**Task input**.
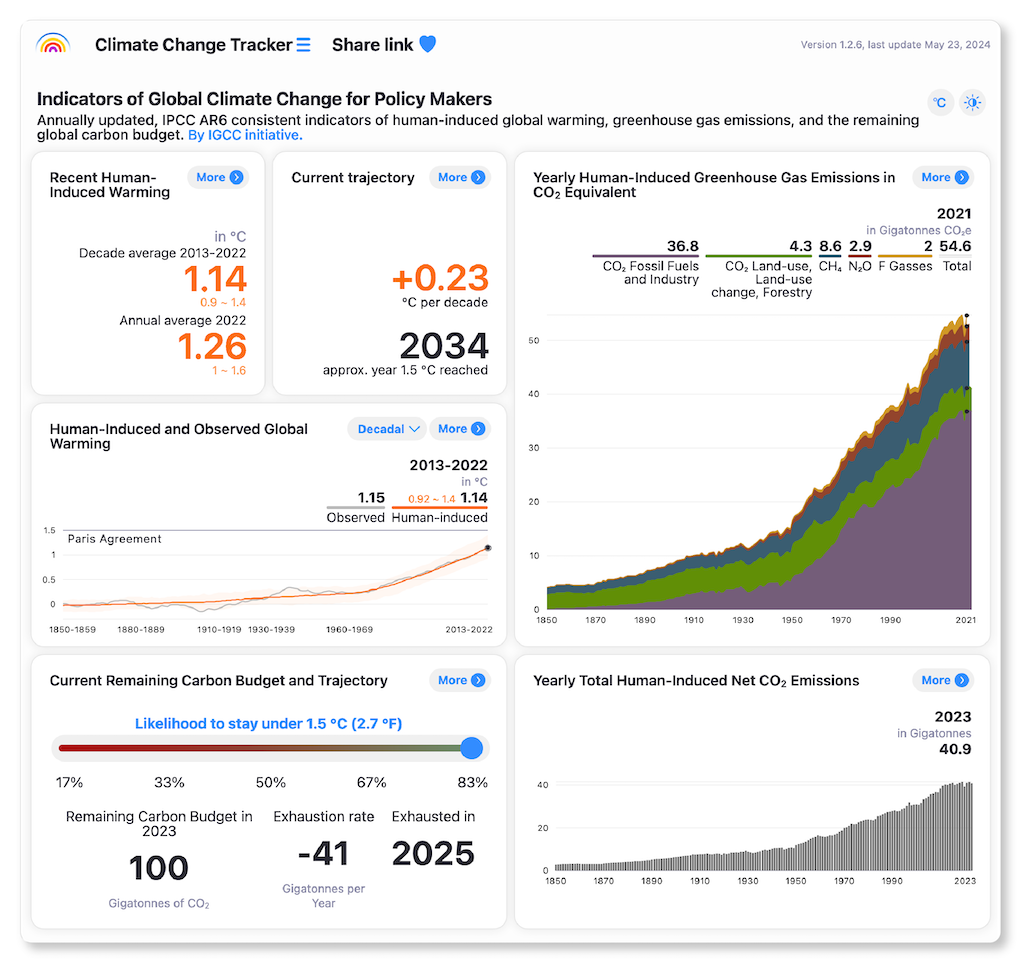Click the Human-induced legend label
The image size is (1024, 963).
439,517
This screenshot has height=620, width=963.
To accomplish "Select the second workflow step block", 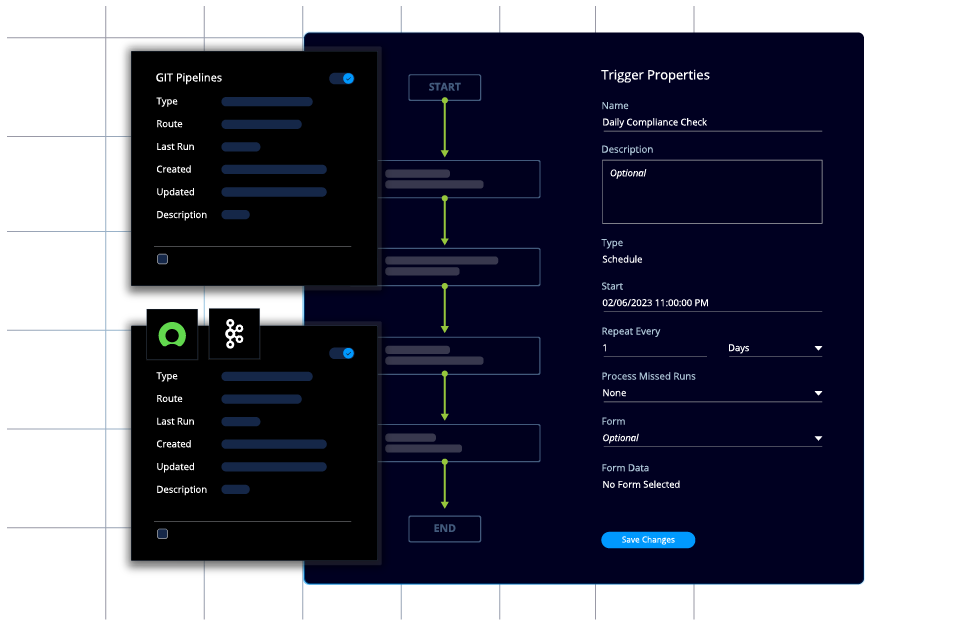I will tap(462, 266).
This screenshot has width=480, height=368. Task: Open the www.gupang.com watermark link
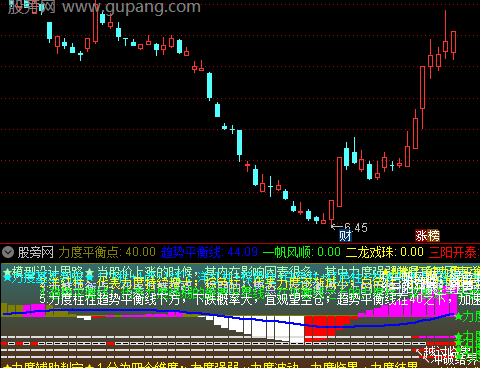tap(132, 7)
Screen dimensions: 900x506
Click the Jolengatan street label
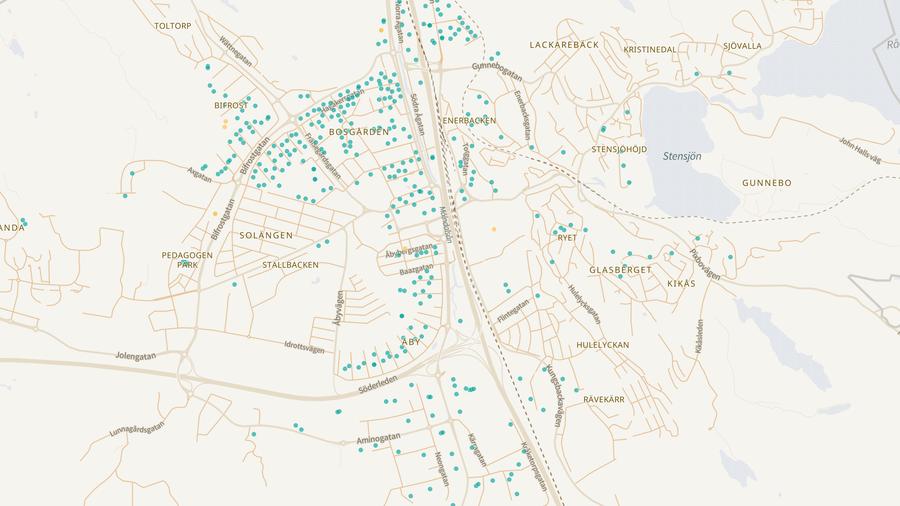point(138,354)
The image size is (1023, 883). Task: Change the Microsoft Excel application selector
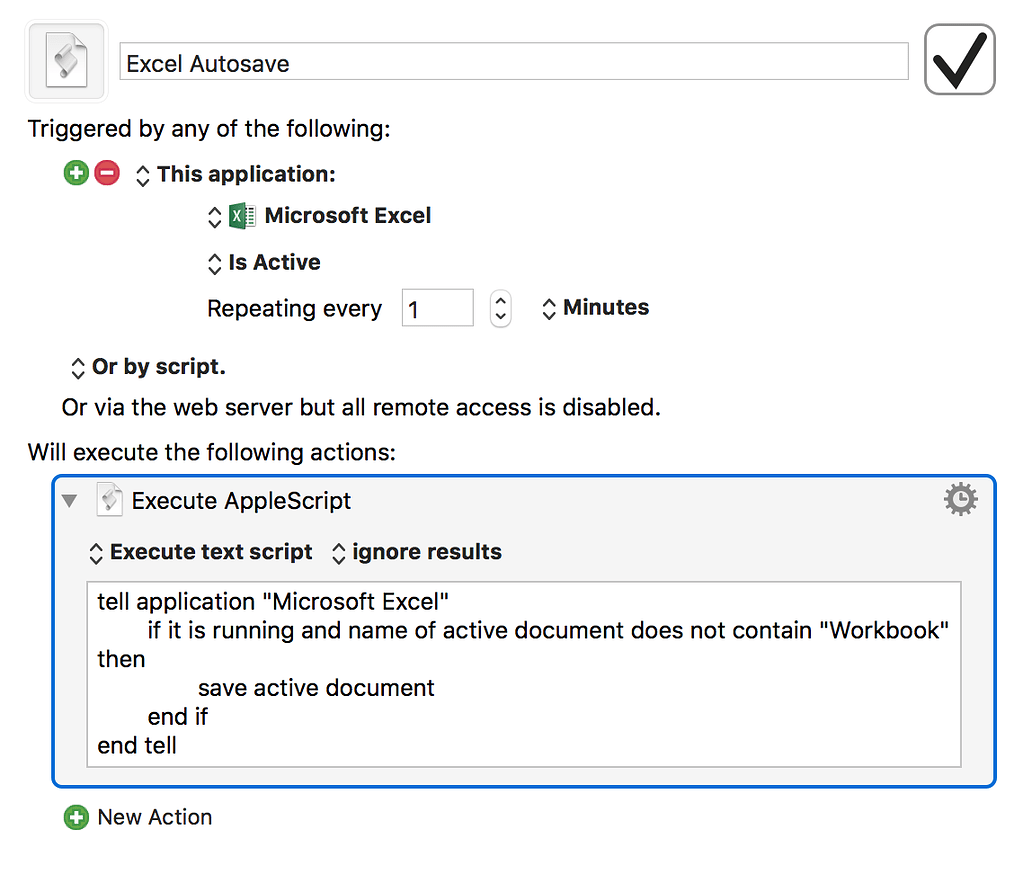[x=214, y=215]
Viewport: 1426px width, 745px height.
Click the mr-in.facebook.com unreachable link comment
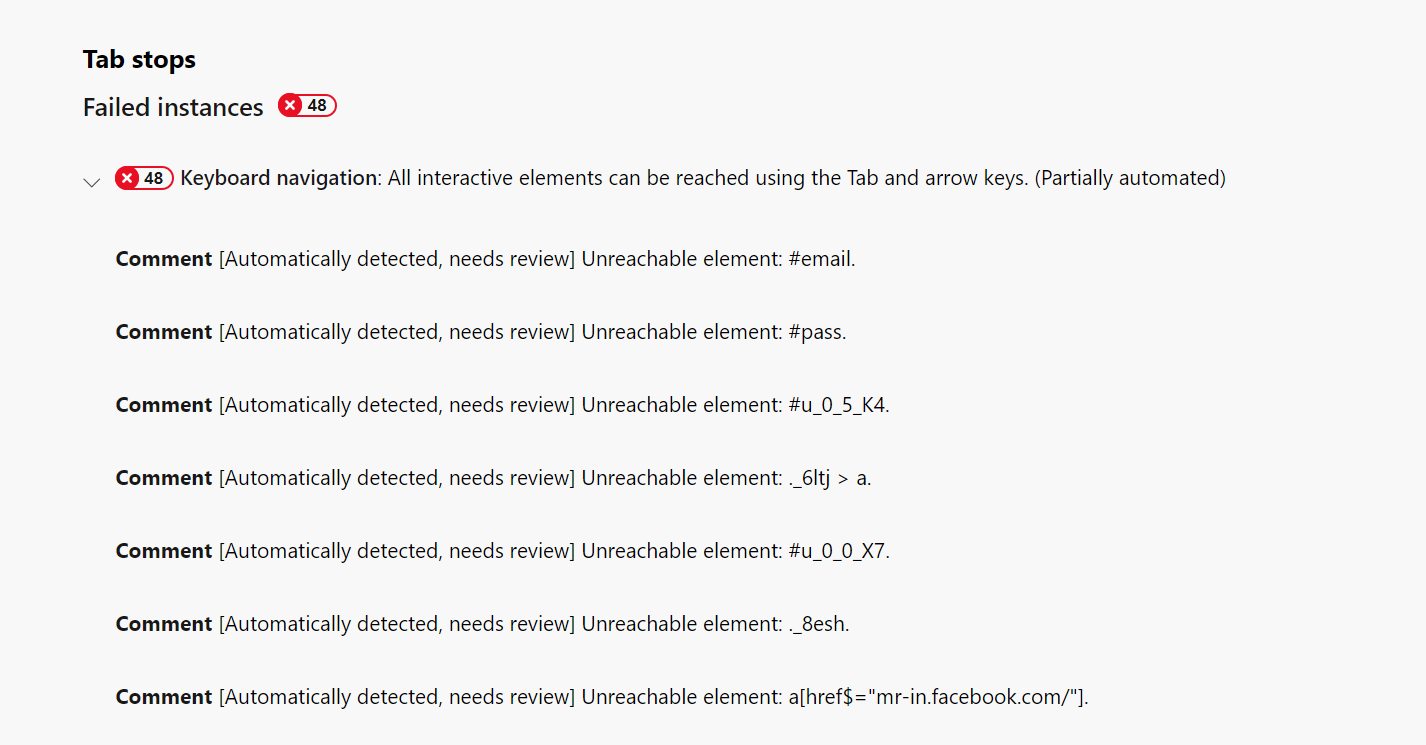600,696
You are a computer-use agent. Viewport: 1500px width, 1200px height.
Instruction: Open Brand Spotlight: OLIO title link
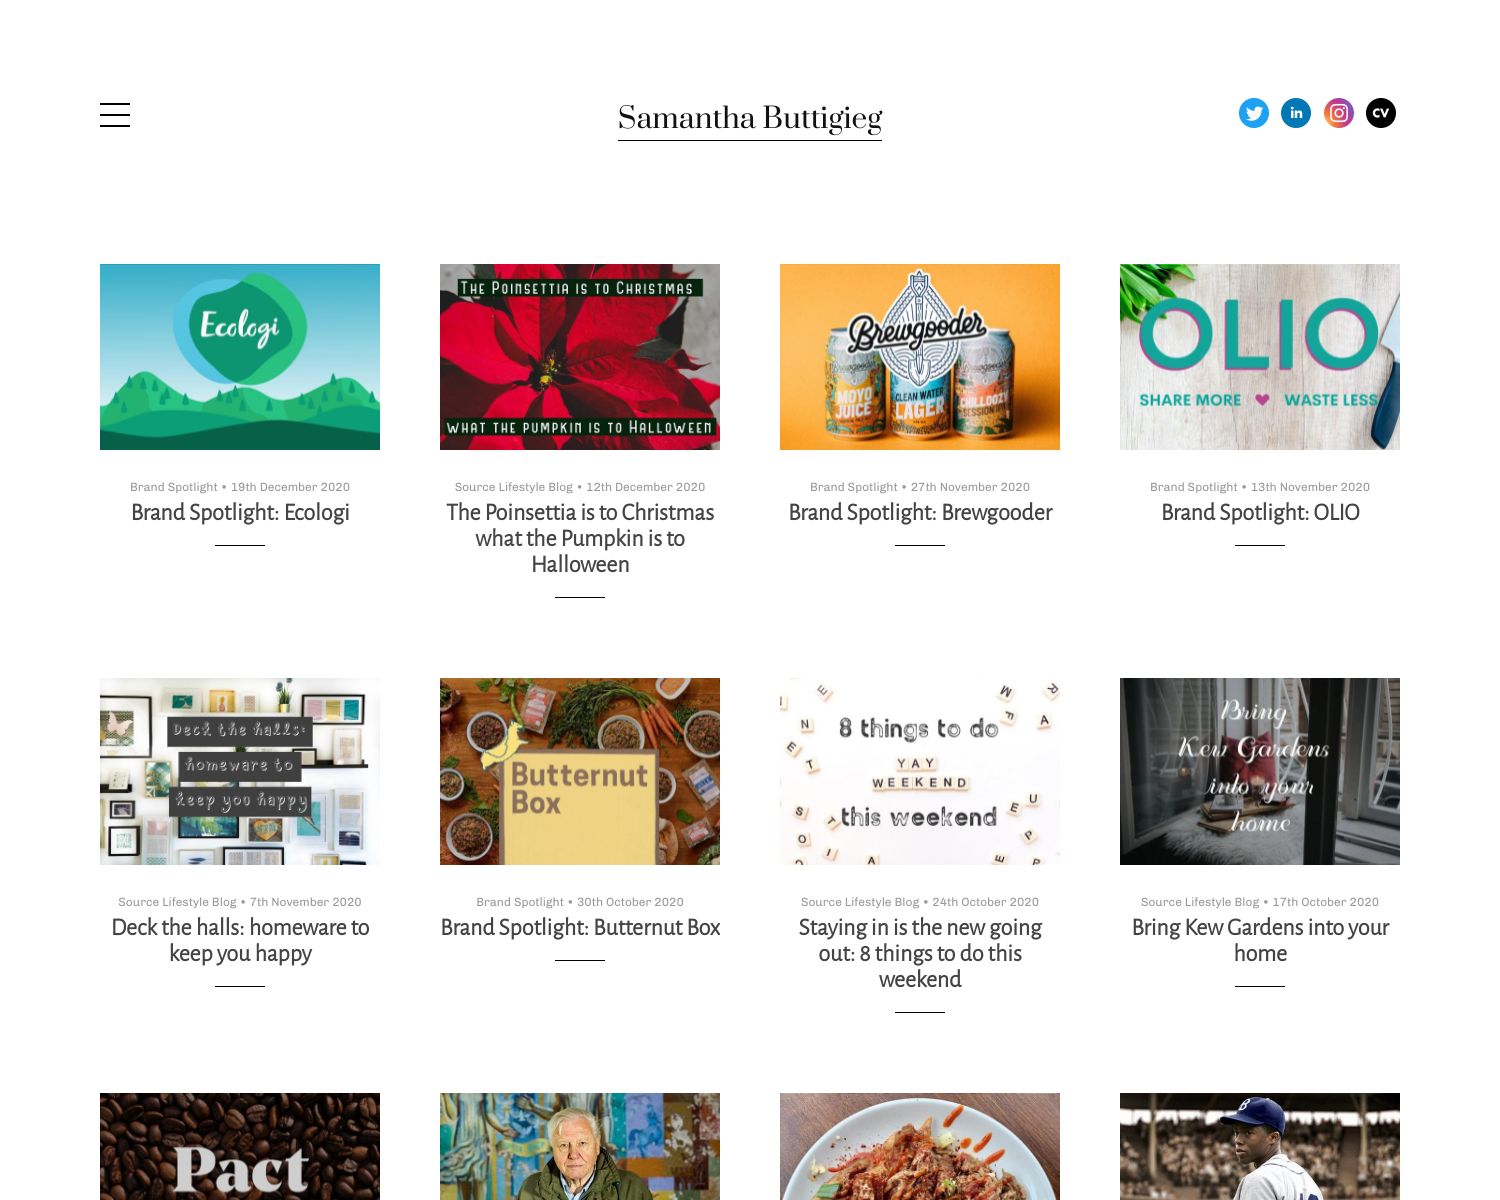(x=1260, y=513)
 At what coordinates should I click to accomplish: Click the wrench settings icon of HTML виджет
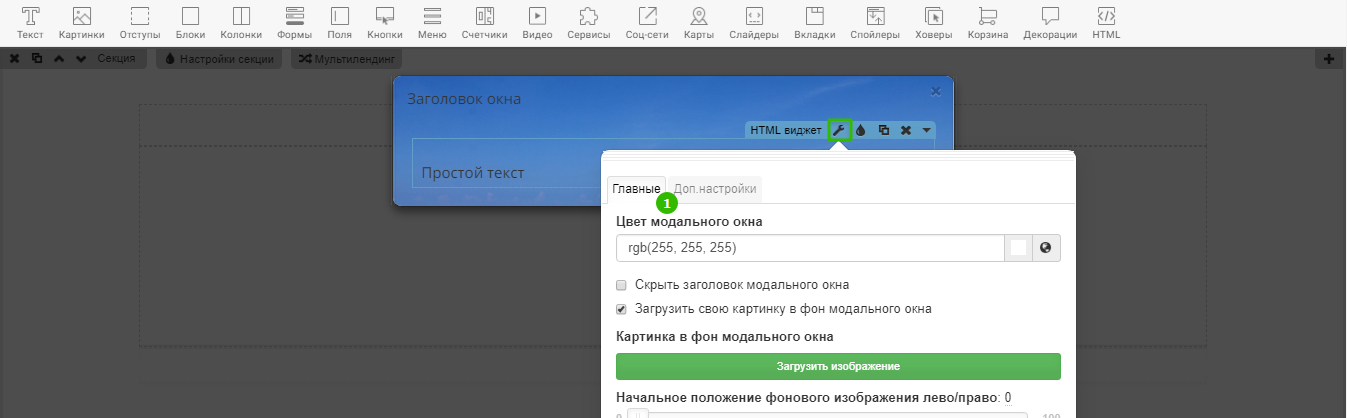point(839,130)
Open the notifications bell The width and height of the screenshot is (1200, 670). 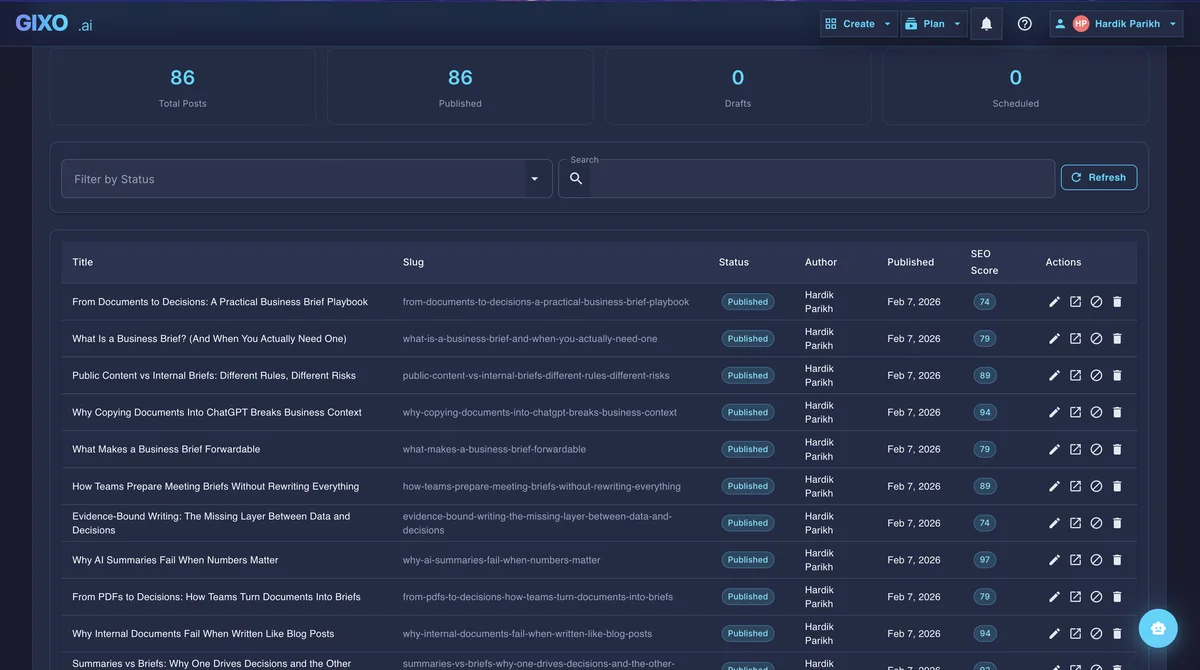[x=985, y=22]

**How to complete this task**.
Each line of the entries above that contains "Viewport" is to be copied.

**Response area**.
Viewport: 1426px width, 745px height.
You are a computer-use agent. Viewport: 1500px width, 1200px height.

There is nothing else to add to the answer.